The data we use is about Singapore Airbnb, the data include the information like location of different Airbnb in Singapore, the price of Airbnb and the room type. I face the challenge is overploting, there are a lot of Airbnb in Singapore, if we plot all of them on the map, there may be some overlapping on the map. It may confuse us on the distribution of the Airbnbs.
In order to solve challenge I faced, I use the alpha feature to set the alpha to 0.4 to increase the transparency level of the location points. Therefore, we can solve the overploting problem.
In order to plot the Airbnb to the map, we need to use some R related packages like tidyverse, ggplot2 and ggmap. We need to loading them in before start coding.
packages = c('tidyverse','ggplot2','ggmap')
for (p in packages){
if(!require(p, character.only = T)){
install.packages(p)
}
library(p,character.only = T)
}
The data is gotten from the kaggle website, named as " Singapore Airbnb" in the following website.: https://www.kaggle.com/jojoker/singapore-airbnb I name it as data and use read_csv function in tidyverse package to read it.
data <- read.csv("C:/Users/hp/Desktop/MITB/Vistual analytics/Assignment/Assignment 5/Air binBM/listings.csv")
In order to plot the Airbnb to Singapore map, we need to loading a background map first. We use get_map function in ggmap package to loading Singapore’s map. The first step of getting a map is to get a google map API.
ggmap::register_google(key = "AIzaSyC1KP3V6uEEhINSvlVMTo7sWNjphlxfz38")
map <- get_map("singapore", maptype = "roadmap", zoom = 11, source = "google")
## Source : https://maps.googleapis.com/maps/api/staticmap?center=singapore&zoom=11&size=640x640&scale=2&maptype=roadmap&language=en-EN&key=xxx
## Source : https://maps.googleapis.com/maps/api/geocode/json?address=singapore&key=xxx
ggmap(map)
We choose roadmap as maptype and choose zoom equals to 11 to show the full picture of Singapore.
We use ggmap to plot the overall situation of Singapore Airbnb. We set longitude and lattitude to x and y axis respectively. In aesthetics, we map room type to color and map price to size. We set alpha to 0.4 to overcome the overplotting problem.
ggmap(map)+
geom_point( data = data, aes(x=longitude,y=latitude,size=price,color=room_type),alpha=0.4)
After the seeing the overall picture of Singapore Airbnb, we can see the the Airbnb plotting in different neighborhood groups to see how the location difference will affect the price and room type of the Airbnb.
ggmap(map)+
geom_point( data = data, aes(x=longitude,y=latitude,color=room_type,size=price),
alpha = 0.2)+
facet_wrap(~neighbourhood_group)
Besides the neighborhood group, we can see the distribution of different room type.
ggmap(map)+
geom_point( data = data, aes(x=longitude,y=latitude,size=price),
alpha = 0.2)+
facet_wrap(~room_type)
Airbnb become a population choice for travelers to live in a new city.
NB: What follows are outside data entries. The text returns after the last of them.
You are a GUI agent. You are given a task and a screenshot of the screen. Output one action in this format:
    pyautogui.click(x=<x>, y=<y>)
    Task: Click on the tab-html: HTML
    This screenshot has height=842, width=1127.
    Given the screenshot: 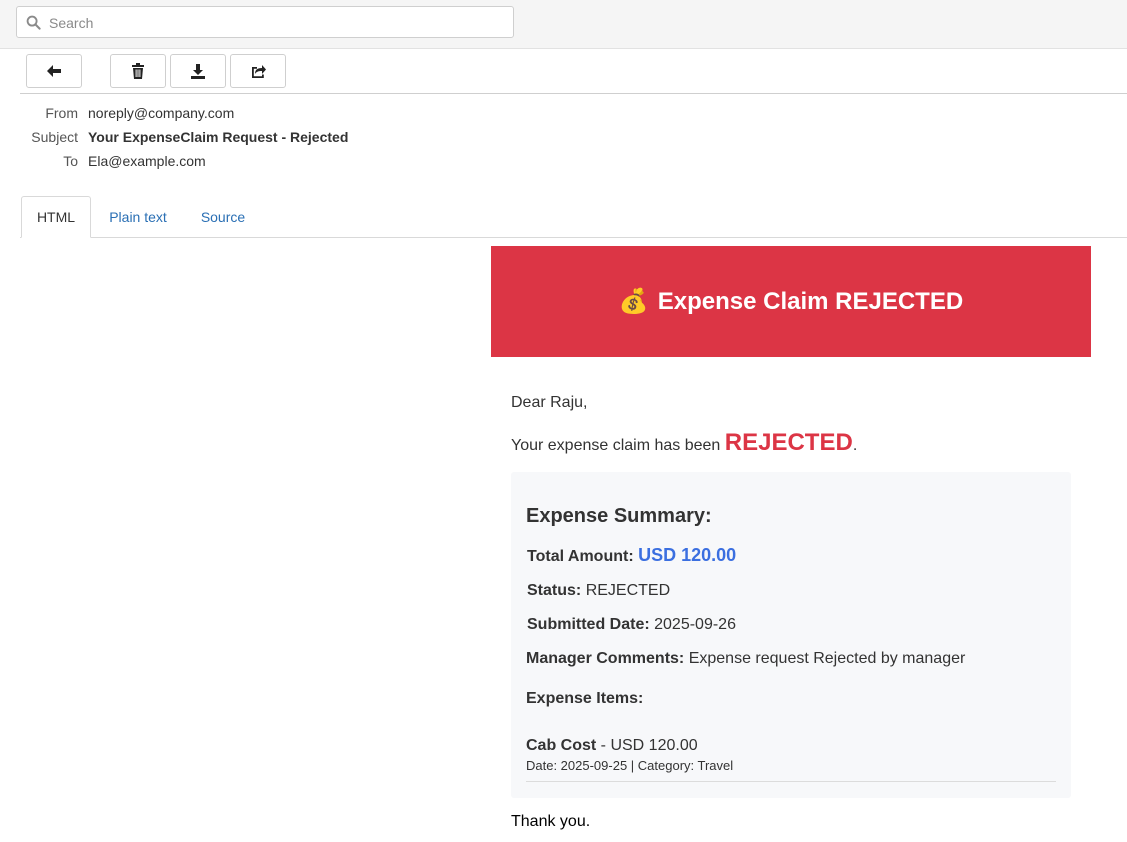 What is the action you would take?
    pyautogui.click(x=56, y=217)
    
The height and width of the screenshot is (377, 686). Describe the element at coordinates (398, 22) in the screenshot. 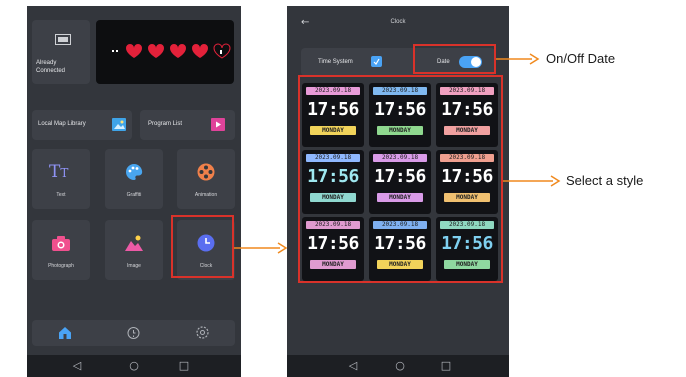

I see `page-title: Clock` at that location.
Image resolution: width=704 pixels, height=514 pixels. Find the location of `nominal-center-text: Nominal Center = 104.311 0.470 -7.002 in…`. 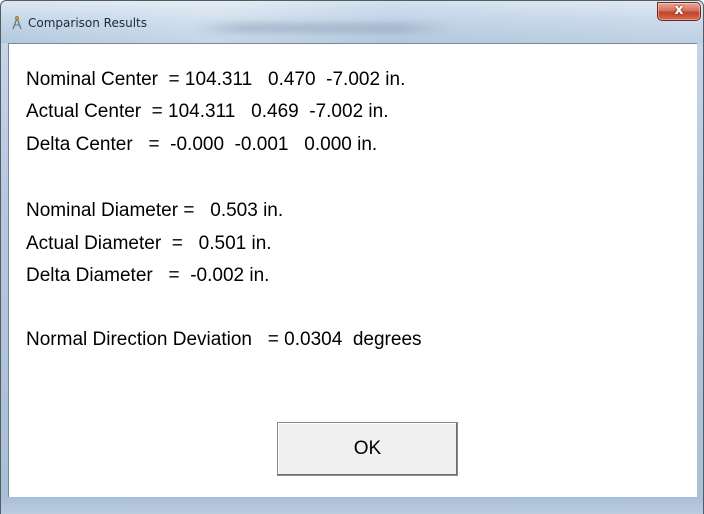

nominal-center-text: Nominal Center = 104.311 0.470 -7.002 in… is located at coordinates (216, 80).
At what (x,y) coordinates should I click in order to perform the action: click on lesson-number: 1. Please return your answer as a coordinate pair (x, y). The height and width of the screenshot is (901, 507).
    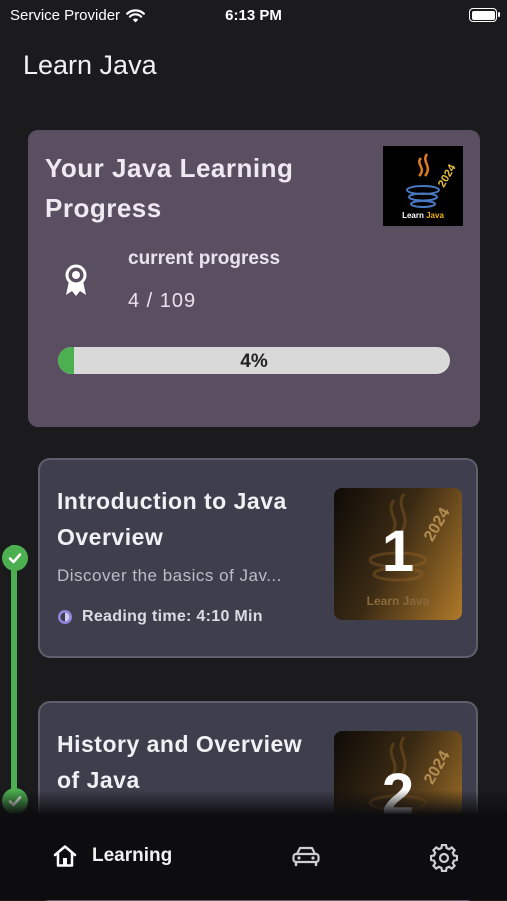
    Looking at the image, I should click on (398, 552).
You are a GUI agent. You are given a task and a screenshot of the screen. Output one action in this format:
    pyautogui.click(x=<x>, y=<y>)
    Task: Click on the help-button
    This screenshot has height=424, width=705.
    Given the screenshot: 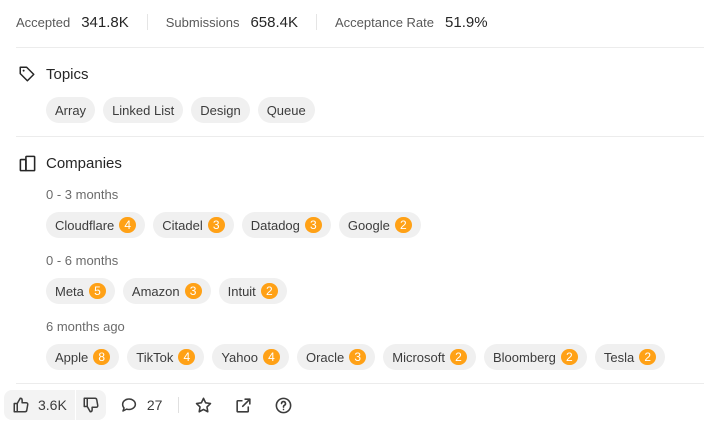 What is the action you would take?
    pyautogui.click(x=283, y=405)
    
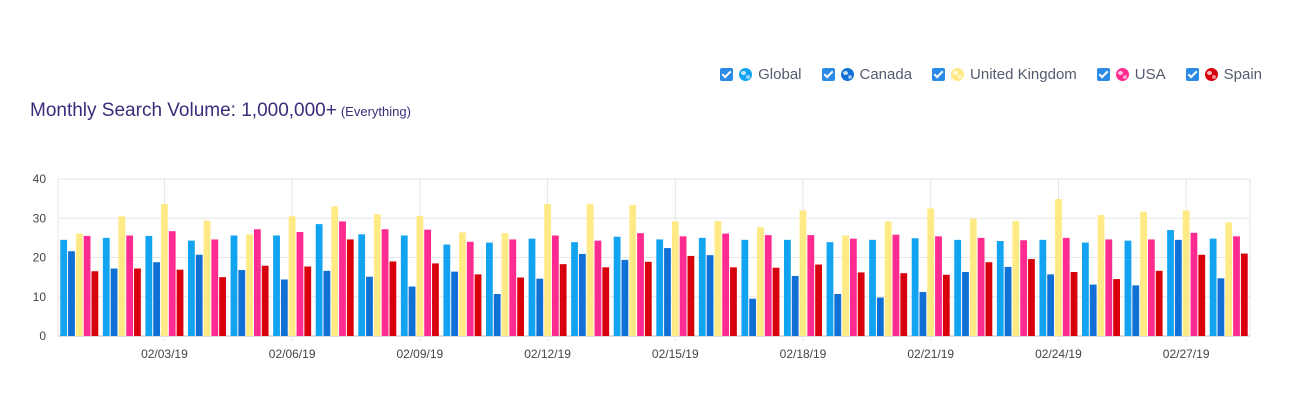  I want to click on x-tick-label: 02/06/19, so click(292, 354).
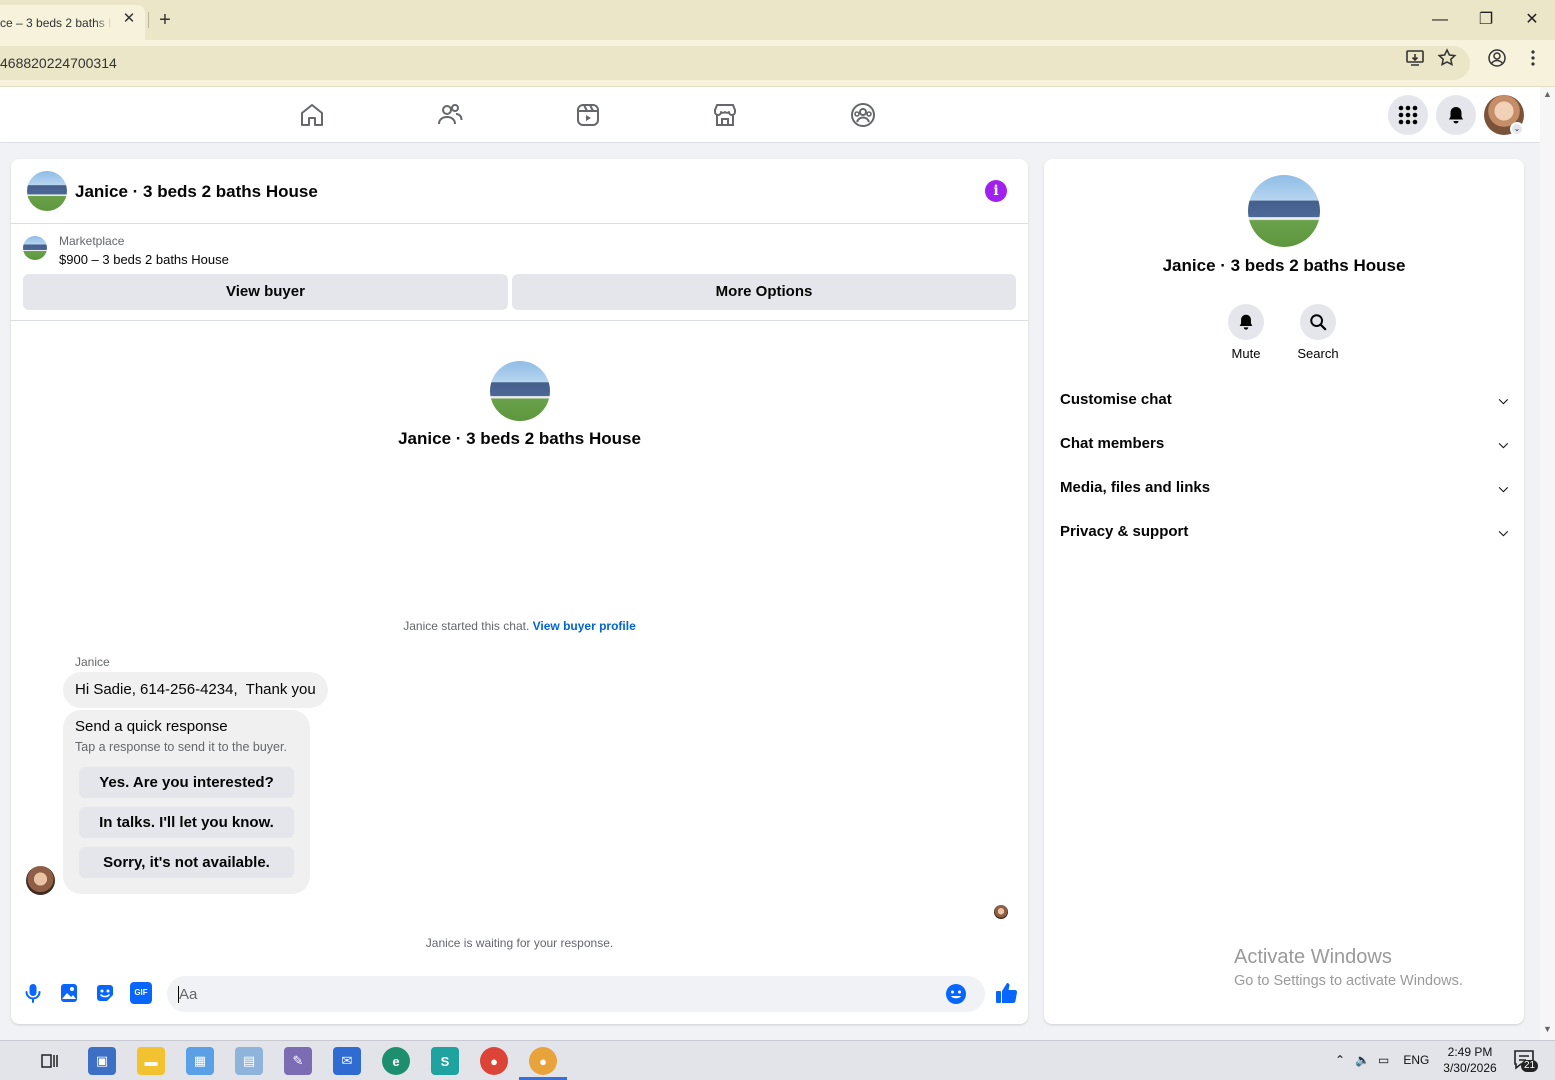 This screenshot has height=1080, width=1555. What do you see at coordinates (543, 1061) in the screenshot?
I see `chrome-active-icon: ●` at bounding box center [543, 1061].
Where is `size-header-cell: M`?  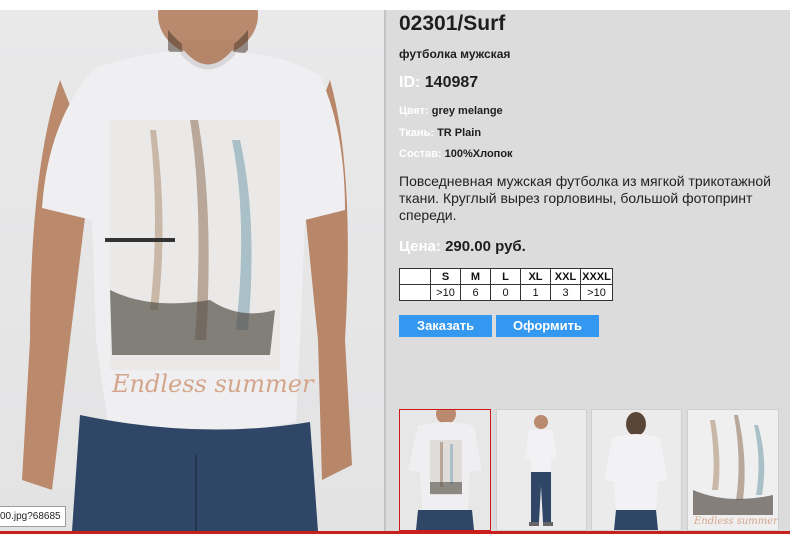 size-header-cell: M is located at coordinates (476, 276).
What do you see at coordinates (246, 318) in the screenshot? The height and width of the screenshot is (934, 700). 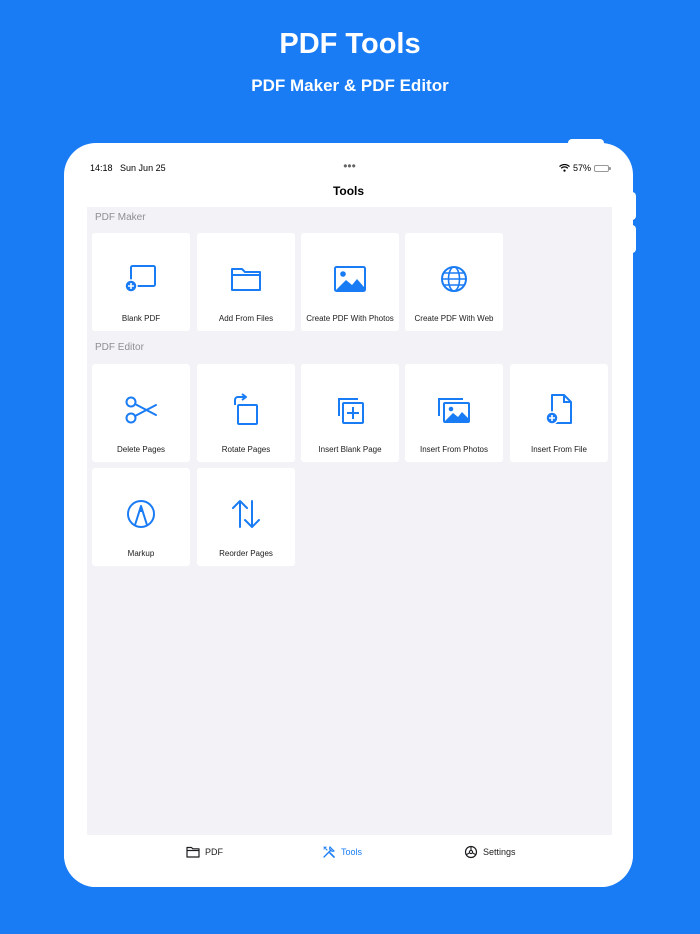 I see `tool-label: Add From Files` at bounding box center [246, 318].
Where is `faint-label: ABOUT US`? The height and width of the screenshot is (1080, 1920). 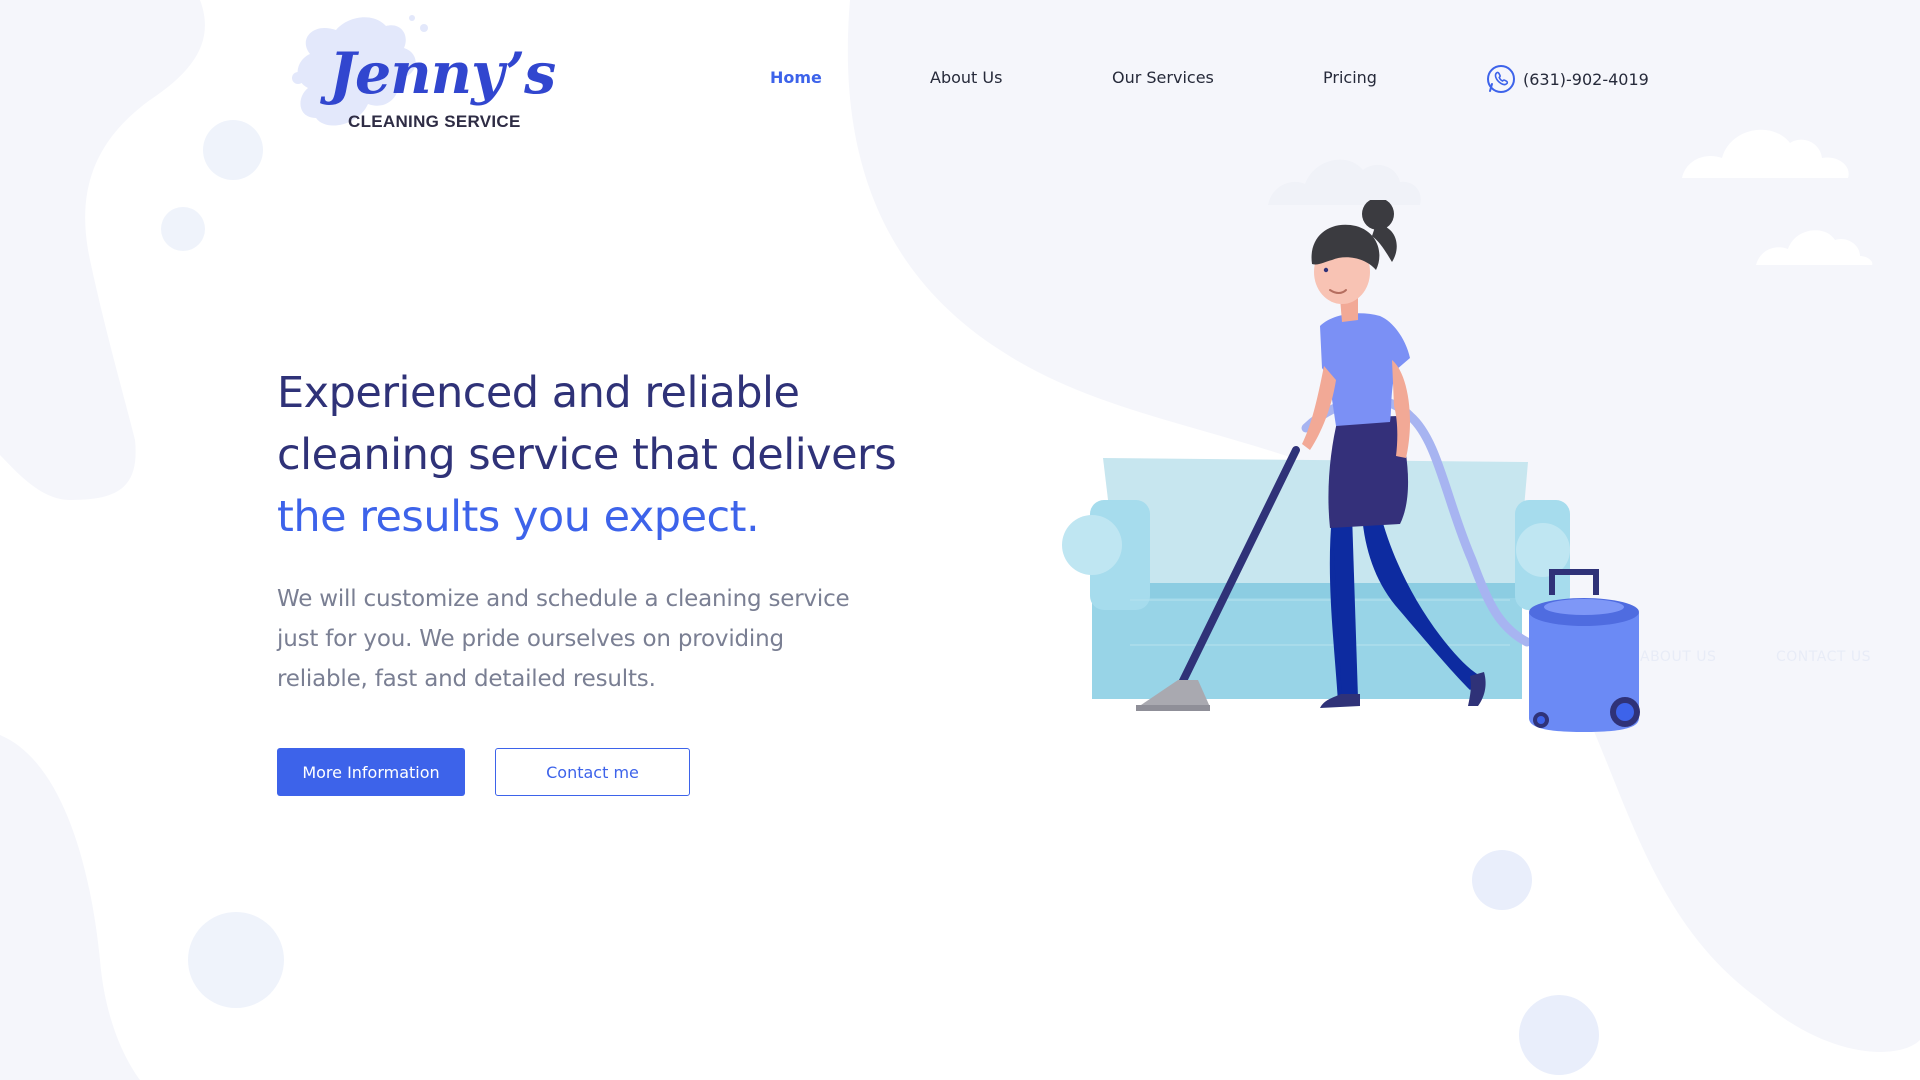 faint-label: ABOUT US is located at coordinates (1678, 657).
Singapore as a well-known travel city, there are a lot of Airbnb choices. This assignment plots all Singapore Airbnb to the map to figure out how the location affect the Airbnb in Singapore. From the overall plotting, we can see that there is a lot of Airbnb in Singapore and most of them distributed in the matured areas especially the central and south part of Singapore. No Airbnb at eastern part near Changi because there is an Airport and little Airbnb in the Boon Lay, Tuas and Jurong Island because there is industry park in Singapore and not popular for travelers. There is high density of Airbnb in central and south part of Singapore because there are a lot of famous insights like Merlion Park and Sentosa which are popular among the travelers. From the neighborhood group plotting, we can see that central region is the neighborhood group with the most Airbnb and north region is the neighborhood group with the least Airbnb. There are more Airbnb with high price located in central region compare to the other neighborhood group. North region has relatively less high-price Airbnb compare to other neighborhood groups. From the room type plotting, we can figure out that private room is the most common room type and share room is the least common room type, the number of shared room Airbnb is much lesser than the private room and entire room type Airbnb. Most of the entire home type of Airbnb is located on the south part of Singapore but private room type of Airbnb is distributed to the entire Singapore. The price of entire room is relatively higher than the private room and shared room. The shared room price is the lowest. Besides, there is the one Airbnb located in the west part of Singapore near Tuas, which is entire room type and high price. However it is the only one Airbnb located in that area which is far from the other Airbnbs.